If a mandatory arbitration provision is adopted, participants and beneficiaries should receive appropriate notice of the provision, which may be described in an updated summary plan description or a summary of material modifications.
Regardless of whether an arbitration provision will be adopted, plan sponsors should consider adopting other plan provisions, or reevaluating provisions that have already been adopted, that may be protective in cases of fiduciary claims, including comprehensive requirements for exhaustion of administrative remedies and venue selection.
Finally, plan sponsors should consider the Department of Labor’s role in enforcement of the fiduciary rules. In addition to filing amicus briefs in arbitration cases, the Department of Labor has announced a program to “vigorously prosecute violations where workers are bound by mandatory arbitration.”
Therefore, an effective mandatory arbitration provision may not provide a clean pass from fiduciary breach claims, but it could be a method of ensuring that these claims are considered efficiently in an appropriate forum.
 See Dorman v. Charles Schwab Corp. 934 F.3d 1107 (9th Cir. 2019); Holmes v. Baptist Health S. Fla., Inc., No. 21-22986-CIV, 2022 WL 180638 (S.D. Fla. Jan. 20, 2022); Robertson v. Argent Trust Co., No. CV-21-01711-PHX-DWL, 2022 WL 2967710 (D. Ariz. July 27, 2022); Best v. James, No. 3:20-CV-299-RGJ, 2023 WL 145007 (W.D. Ky. Jan. 10, 2023).

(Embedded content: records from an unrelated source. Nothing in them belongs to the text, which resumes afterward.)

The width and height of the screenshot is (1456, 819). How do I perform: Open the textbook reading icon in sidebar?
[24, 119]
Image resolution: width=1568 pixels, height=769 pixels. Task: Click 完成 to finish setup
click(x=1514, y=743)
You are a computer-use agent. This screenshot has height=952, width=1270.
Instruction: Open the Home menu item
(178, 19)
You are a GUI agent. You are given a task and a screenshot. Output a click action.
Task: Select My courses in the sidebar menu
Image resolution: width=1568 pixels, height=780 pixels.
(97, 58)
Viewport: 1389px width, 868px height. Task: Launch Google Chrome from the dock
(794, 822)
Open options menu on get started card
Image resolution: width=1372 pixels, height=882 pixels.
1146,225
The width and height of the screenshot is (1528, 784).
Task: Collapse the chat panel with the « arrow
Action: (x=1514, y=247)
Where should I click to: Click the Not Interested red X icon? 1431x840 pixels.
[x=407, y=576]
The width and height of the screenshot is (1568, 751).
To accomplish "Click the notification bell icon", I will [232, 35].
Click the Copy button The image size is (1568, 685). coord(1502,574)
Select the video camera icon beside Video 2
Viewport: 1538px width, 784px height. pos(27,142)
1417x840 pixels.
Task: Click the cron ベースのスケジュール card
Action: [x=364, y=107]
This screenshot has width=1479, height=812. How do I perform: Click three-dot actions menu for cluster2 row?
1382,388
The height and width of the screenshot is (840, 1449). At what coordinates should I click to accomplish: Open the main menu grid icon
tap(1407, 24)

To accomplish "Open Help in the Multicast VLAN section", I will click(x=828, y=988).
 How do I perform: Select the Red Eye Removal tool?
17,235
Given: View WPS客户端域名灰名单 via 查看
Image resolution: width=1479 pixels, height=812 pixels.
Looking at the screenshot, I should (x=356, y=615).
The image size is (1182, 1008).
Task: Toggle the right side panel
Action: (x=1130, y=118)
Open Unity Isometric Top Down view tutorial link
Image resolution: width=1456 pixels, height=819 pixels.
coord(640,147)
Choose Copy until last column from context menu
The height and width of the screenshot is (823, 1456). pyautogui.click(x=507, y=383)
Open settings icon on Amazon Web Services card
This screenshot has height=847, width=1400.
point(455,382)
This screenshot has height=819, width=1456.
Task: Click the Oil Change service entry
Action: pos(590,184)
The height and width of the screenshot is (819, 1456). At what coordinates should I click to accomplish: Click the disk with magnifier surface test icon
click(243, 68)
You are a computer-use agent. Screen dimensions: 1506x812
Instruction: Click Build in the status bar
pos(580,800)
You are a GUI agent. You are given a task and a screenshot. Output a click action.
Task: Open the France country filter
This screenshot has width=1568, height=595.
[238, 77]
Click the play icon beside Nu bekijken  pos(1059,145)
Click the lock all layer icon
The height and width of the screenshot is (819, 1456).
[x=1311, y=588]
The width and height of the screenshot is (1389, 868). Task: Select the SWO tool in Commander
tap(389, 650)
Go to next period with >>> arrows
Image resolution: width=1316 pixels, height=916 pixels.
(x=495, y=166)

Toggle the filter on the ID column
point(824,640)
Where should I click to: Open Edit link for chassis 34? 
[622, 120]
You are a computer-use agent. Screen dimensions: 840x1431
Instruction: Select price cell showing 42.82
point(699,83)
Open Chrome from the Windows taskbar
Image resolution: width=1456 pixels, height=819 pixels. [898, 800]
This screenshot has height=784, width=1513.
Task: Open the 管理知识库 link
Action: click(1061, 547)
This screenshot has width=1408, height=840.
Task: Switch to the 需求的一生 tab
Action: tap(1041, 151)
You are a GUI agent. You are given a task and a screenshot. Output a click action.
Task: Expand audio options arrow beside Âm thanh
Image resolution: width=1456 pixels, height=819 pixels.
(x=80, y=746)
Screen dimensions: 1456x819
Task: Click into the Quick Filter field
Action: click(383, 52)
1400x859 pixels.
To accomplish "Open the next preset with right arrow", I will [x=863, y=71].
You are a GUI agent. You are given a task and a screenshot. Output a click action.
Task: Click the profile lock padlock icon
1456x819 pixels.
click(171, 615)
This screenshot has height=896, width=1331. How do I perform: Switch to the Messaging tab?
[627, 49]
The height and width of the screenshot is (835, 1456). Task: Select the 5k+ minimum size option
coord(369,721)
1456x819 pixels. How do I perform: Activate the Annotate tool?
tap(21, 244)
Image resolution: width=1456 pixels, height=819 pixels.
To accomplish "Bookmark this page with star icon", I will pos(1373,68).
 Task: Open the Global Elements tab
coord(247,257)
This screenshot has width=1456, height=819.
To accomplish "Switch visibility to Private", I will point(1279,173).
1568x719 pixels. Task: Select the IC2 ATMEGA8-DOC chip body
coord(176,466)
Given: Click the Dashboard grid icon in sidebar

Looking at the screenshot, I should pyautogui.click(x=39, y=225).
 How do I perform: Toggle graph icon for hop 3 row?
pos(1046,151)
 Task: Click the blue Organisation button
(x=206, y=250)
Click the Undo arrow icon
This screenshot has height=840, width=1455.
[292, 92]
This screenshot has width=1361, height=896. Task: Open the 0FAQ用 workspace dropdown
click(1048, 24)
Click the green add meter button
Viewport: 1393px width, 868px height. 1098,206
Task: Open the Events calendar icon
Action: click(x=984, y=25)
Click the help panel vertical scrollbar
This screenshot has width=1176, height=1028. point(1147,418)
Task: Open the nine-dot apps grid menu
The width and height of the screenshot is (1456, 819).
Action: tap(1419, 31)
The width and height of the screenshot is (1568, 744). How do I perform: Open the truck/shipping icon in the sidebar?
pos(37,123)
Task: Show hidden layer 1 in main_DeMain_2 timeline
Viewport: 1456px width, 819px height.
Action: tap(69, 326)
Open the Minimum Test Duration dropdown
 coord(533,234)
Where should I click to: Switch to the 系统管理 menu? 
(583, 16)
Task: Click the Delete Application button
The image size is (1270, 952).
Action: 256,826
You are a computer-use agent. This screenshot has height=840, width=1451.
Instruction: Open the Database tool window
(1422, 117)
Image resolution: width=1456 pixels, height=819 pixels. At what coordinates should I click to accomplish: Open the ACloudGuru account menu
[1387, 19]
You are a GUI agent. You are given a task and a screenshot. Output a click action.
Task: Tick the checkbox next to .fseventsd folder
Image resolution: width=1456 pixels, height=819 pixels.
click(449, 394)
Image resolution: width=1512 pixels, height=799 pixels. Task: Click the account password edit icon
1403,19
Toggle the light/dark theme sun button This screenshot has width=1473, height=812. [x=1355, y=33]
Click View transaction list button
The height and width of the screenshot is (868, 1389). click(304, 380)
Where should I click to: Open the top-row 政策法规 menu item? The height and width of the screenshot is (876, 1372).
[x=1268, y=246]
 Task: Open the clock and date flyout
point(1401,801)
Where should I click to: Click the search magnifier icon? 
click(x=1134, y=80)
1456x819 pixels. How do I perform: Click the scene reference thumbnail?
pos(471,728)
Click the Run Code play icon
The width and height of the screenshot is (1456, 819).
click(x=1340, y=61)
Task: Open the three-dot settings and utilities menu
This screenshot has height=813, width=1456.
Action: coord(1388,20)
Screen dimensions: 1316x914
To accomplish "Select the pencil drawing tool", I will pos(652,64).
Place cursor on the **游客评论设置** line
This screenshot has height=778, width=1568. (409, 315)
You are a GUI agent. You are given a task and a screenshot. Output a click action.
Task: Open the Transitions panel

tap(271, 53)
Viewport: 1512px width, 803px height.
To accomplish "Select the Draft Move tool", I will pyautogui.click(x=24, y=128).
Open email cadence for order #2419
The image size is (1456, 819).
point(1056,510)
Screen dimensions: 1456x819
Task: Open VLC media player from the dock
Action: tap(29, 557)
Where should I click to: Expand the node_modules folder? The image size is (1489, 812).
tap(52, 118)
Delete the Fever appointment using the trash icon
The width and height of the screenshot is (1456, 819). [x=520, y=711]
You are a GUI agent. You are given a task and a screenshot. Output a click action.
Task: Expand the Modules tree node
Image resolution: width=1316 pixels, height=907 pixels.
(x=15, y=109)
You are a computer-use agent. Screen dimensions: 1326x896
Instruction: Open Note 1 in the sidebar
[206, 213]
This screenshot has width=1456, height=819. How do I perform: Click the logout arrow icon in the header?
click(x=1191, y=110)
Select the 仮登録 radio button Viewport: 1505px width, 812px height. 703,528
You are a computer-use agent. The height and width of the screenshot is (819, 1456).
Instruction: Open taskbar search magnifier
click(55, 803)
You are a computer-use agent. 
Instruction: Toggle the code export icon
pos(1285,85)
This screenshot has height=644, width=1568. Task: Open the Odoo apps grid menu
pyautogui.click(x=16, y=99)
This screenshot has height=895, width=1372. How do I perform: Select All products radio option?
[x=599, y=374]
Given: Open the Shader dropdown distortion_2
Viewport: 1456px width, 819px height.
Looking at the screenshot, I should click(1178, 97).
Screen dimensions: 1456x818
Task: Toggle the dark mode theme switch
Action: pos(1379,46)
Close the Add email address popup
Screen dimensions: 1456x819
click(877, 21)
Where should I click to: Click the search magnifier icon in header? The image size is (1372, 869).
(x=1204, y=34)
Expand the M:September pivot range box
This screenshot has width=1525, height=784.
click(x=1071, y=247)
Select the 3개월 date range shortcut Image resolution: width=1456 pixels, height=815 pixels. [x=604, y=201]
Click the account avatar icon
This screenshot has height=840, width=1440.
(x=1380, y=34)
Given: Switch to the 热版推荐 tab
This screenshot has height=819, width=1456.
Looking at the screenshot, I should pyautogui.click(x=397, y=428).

 See Smith v. Bd. of Directors of Triad Mfg., Inc., 13 F.4th 613 (7th Cir. 2021); Harrison v. Envision Mgmt. Holding, Inc. Bd. of Directors, 59 F.4th 1090 (10th Cir. 2023), cert. denied sub nom. Argent Trust Co., et al. v. Harrison, Robert, No. 23-30, 2023 WL 6558426 (U.S. Oct. 10, 2023); Henry v. Wilmington Trust NA, 72 F.4th 499 (3d Cir. 2023), cert. denied sub nom. Wilmington Trust, N.A., et al. v. Henry, Marlow, No. 23-122, 2023 WL 6797729 (U.S. Oct. 16, 2023).
 See Wilmington Trust, N.A., et al. v. Henry, Marlow, No. 23-122, 2023 WL 6797729 (U.S. Oct. 16, 2023); Argent Trust Co., et al. v. Harrison, Robert, No. 23-30, 2023 WL 6558426 (U.S. Oct. 10, 2023).
 See Dorman v. Charles Schwab Corp., 780 Fed.Appx. 510 (9th Cir. 2019). A companion unpublished memorandum directed the district court to order individual arbitration of claims. 780 Fed.Appx. 510 (9th Cir. 2019).
 See Holmes v. Baptist Health S. Fla., Inc., No. 21-22986-CIV, 2022 WL 180638 (S.D. Fla. Jan. 20, 2022); Robertson v. Argent Tr. Co., No. CV-21-01711-PHX-DWL, 2022 WL 2967710 (D. Ariz. July 27, 2022); Best v. James, No. 3:20-CV-299-RGJ, 2023 WL 145007 (W.D. Ky. Jan. 10, 2023).
 See Henry v. Wilmington Trust NA, 72 F.4th 499 (3d Cir. 2023), cert. denied sub nom. WILMINGTON TRUST, N.A., ET AL. v. HENRY, MARLOW, No. 23-122, 2023 WL 6797729 (U.S. Oct. 16, 2023); Smith v. Bd. of Directors of Triad Mfg., Inc., 13 F.4th 613 (7th Cir. 2021); Harrison v. Envision Mgmt. Holding, Inc. Bd. of Directors, 59 F.4th 1090 (10th Cir. 2023), cert. denied sub nom. ARGENT TRUST CO., ET AL. v. HARRISON, ROBERT, No. 23-30, 2023 WL 6558426 (U.S. Oct. 10, 2023).
 Viking River Cruises, Inc. v. Moriana, 142 S. Ct. 1906 (2022).